The Union Budget 2016-17 paved a foundation stone to give a long-term boost to the Indian economy. At first glance, the budget appears negative for the consumer goods sector, with excise duties being introduced or hiked in a few categories like apparel, jewellery, cigarettes and soft drinks. But it has a lot of measures to boost rural incomes and demand, which augers well for the future.
Successful implementation of budget announcements like increased spending on agriculture and social sectors along with farmers’ welfare, besides incentives for the food processing sector, will increase rural incomes, create employment in agriculture and allied sectors, and boost rural demand.
The biggest miss in the budget speech is the lack of mention of GST; at least a reference or a road map would have built more confidence.
Key budget proposals
- Relief to tax payers: The budget offered some relief to tax payers by raising tax rebate under Section 87A (for income less than Rs 5 lakh) and house rent allowance deduction limit (for those who live in rented houses and do not receive any house rent allowance from employer). This will lead to higher disposable income for tax payers and incentivize consumption.
- Improved focus on supporting agriculture and farmers’ income: The budget allocated close to Rs 36,000 crore for agriculture and farmers’ welfare and proposed to double farmers’ income by 2022. Although this would not have a short-term impact on rural spending, this will help uplift rural consumption over the longer run.

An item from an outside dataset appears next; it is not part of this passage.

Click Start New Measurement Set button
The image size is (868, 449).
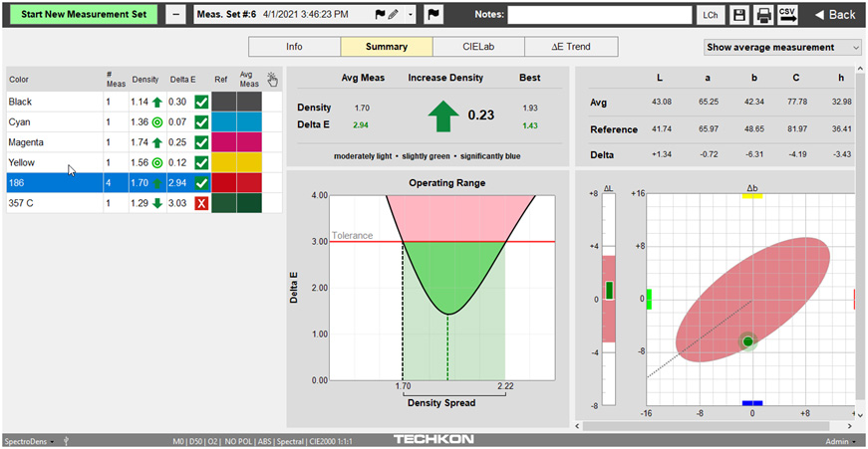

- Encouraging food processing in India: The budget allowed 100 per cent foreign direct investment through the FIPB route in marketing of food products produced and manufactured in India. Additionally, the budget proposed to reduce basic customs duty on cold chain and refrigerated containers to 5 per cent from 10 per cent, and duty to 6 per cent from 12.5 per cent. The incentives will benefit farmers, give impetus to food processing industry and create vast employment opportunities.
- Making dairy more remunerative: The budget allocated close to Rs 8,500 crore to be spent over the next few years as a part of various projects to make the dairy sector more remunerative to farmers.
- Allowing local retail shops to remain open all days of a week: In order to provide a level-playing field to the unorganised mom-and-pop stores, the budget proposed to make amendments in the Model Shops and Establishments Bill to allow local shops to remain open all seven days a week.
- Increase in excise duty on tobacco products: The budget hiked excise duty on all tobacco products by 10-15% except beedis. Additionally, the Seventh Schedule to the Finance Act, 2005 is being amended so as to increase the excise duty across all lengths of non-filter and filter cigarettes. The hike in excise duty will hurt demand for tobacco products.
- Increase in excise duty on beverages: The budget proposed to increase excise duty on water, including mineral water and aerated water, containing added sugar or other sweetening matter or flavoured to 21 per cent from 18 per cent. This could lead to higher prices of these products, if manufacturers decide to pass on the increase to consumers. In that case, demand for aerated drinks would get adversely impacted.
- Increase in effective excise rate on branded garments: The budget proposed to increase the applicable tariff value for branded apparel for excise calculation to 60 per cent of retail sale price in 2016-17 from 30 per cent of retail sale price in 2015-16. It could lead to higher prices as manufacturers are likely to pass on the hike. As we have seen in the past, higher prices could have a negative impact on consumer demand, which is already subdued.
- Increase in excise and customs duties on jewellery: The budget increased excise duty on articles of jewellery. It also increased customs duty on imitation jewellery to 15 per cent from 10 per cent. This will lead to higher prices and could impact demand.
- No commitment on implementation timelines for GST: Implementation of GST would be a significant development for the sector if it is done in a timely and efficient manner. It would streamline the tax system and reduce cascading effect on the cost of goods and services. The GST is a significant positive for consumer goods companies on account of greater parity with unorganised sector, as also because of its supply-chain benefits. However, the budget didn’t throw any light on the possible timelines for implementation of the GST.
Pinakiranjan Mishra is partner and national leader for retail and consumer products advisory services at Ernst & Young.